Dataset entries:

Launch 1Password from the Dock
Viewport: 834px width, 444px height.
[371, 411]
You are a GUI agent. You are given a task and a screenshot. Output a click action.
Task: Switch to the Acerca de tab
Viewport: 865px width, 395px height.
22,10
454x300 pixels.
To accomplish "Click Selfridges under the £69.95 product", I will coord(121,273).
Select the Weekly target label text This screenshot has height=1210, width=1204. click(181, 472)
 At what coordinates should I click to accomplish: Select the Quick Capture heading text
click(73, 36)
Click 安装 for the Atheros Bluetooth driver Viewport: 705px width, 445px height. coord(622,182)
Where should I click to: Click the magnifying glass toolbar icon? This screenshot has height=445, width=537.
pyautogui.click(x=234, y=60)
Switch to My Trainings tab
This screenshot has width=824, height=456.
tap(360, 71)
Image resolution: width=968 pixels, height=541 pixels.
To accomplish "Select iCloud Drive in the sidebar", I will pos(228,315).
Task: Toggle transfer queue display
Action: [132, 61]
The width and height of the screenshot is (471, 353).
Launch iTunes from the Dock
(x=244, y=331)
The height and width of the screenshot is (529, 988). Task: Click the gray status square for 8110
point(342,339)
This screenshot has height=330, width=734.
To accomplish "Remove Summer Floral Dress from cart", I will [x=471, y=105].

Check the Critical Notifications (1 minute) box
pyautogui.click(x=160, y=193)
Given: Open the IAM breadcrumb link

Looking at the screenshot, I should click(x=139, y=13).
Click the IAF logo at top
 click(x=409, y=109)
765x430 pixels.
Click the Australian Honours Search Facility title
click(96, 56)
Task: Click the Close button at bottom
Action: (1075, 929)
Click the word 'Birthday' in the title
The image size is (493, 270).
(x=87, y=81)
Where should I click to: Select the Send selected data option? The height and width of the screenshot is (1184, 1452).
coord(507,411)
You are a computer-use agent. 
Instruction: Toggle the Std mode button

- [WORK ITEM]:
Your task is to find each line in the entries that contains the string "pixels" and copy it.

- [RESPONSE TO THE EXERCISE]:
454x300 pixels.
Image resolution: width=968 pixels, height=541 pixels.
765x430 pixels.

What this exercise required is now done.